As the parliament voted on a new package of 65 billion euros of spending cuts and tax hikes, civil servants staged protests in several points of Madrid and other Spanish cities.
More than 80 cities called marches by trade unions on Thursday night. Photo. EFE
Spanish public sector workers stepped up their demonstrations against the centre-right government's latest austerity measures on Thursday (July 19), showing the country's protest movement was thickening after over a week of spontaneous actions.
As the parliament voted on a new package of 65 billion euros ($79.38 billion) of spending cuts and tax hikes, civil servants staged protests in several points of Madrid and other Spanish cities.
They stopped road traffic and invaded ministries ahead of marches in more than 80 cities called by trade unions on Thursday night (1830gmt).

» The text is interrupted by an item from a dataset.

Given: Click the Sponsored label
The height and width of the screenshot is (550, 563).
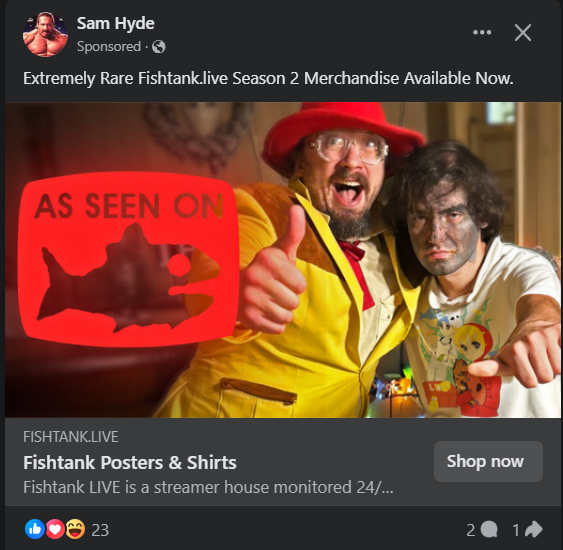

In Madrid, about 300 civil servants blocked the traffic outside their ministries and took their protest into the Ministry of Public Works. Others used their daily coffee break to protest outside the ruling People's Party (PP) headquarters.
Civil servants face a pay cut of between 3 and 7 percent after their Christmas bonus was cancelled. Many feel they are bearing the burden of the austerity cuts.
On Thursday, they called for the resignation of Spain Prime Minister Mariano Rajoy. "We are asking for the resignation of Rajoy and the government because we think the cuts are inadequate and unfair. Public workers are not responsible for the crisis and we think you could have budget cuts elsewhere before cutting our salaries," Ursula Montes said.
"We are reaching the point where we just can't take it anymore. We are about to loose 300 euros a month. How can we pay the mortgage or the food ?" Jose, an employee of the justice ministry who declined to give his surname said.
Since Prime Minister Mariano Rajoy announced new austerity steps last week, demonstrations are a daily occurrence and include groups who previously shied away from them.
While anti-government protests are not unusual under right-wing governments in Spain because the PP is seen to side with the business community rather than trade unions, public workers had so far accepted with a sense of resignation several cuts or freezes in they salary over the last three years.
But the latest round of belt-tightening has spurred widespread anger. For the government, cutting down public expenditure is the only way ahead.
Spain economy minister Luis de Guindos was in parliament to defend the latest austerity measures. Spain agreed with its European Union partners to a deficit of 6.3 percent of GDP in 2012 and 4.5 percent in 2013. Spain would meet its EU's deficit targets of below 3 percent of GDP in 2014.
"Achieving this objective will require an unprecedented fiscal effort. In the next three years, the adjustment of the deficit in structural terms will reach 7 point of the gross domestic product. This means a huge effort because we have to compensate the cuts that haven't been made before," de Guindos told parliament.
Spain slipped in to recession for the second time since 2009 in the first quarter and its unemployment rate is more than double the EU average.
Its high public deficit has prompted a slew of spending cuts and tax hikes, including a 3 percentage point hike in value-added tax (VAT) rates.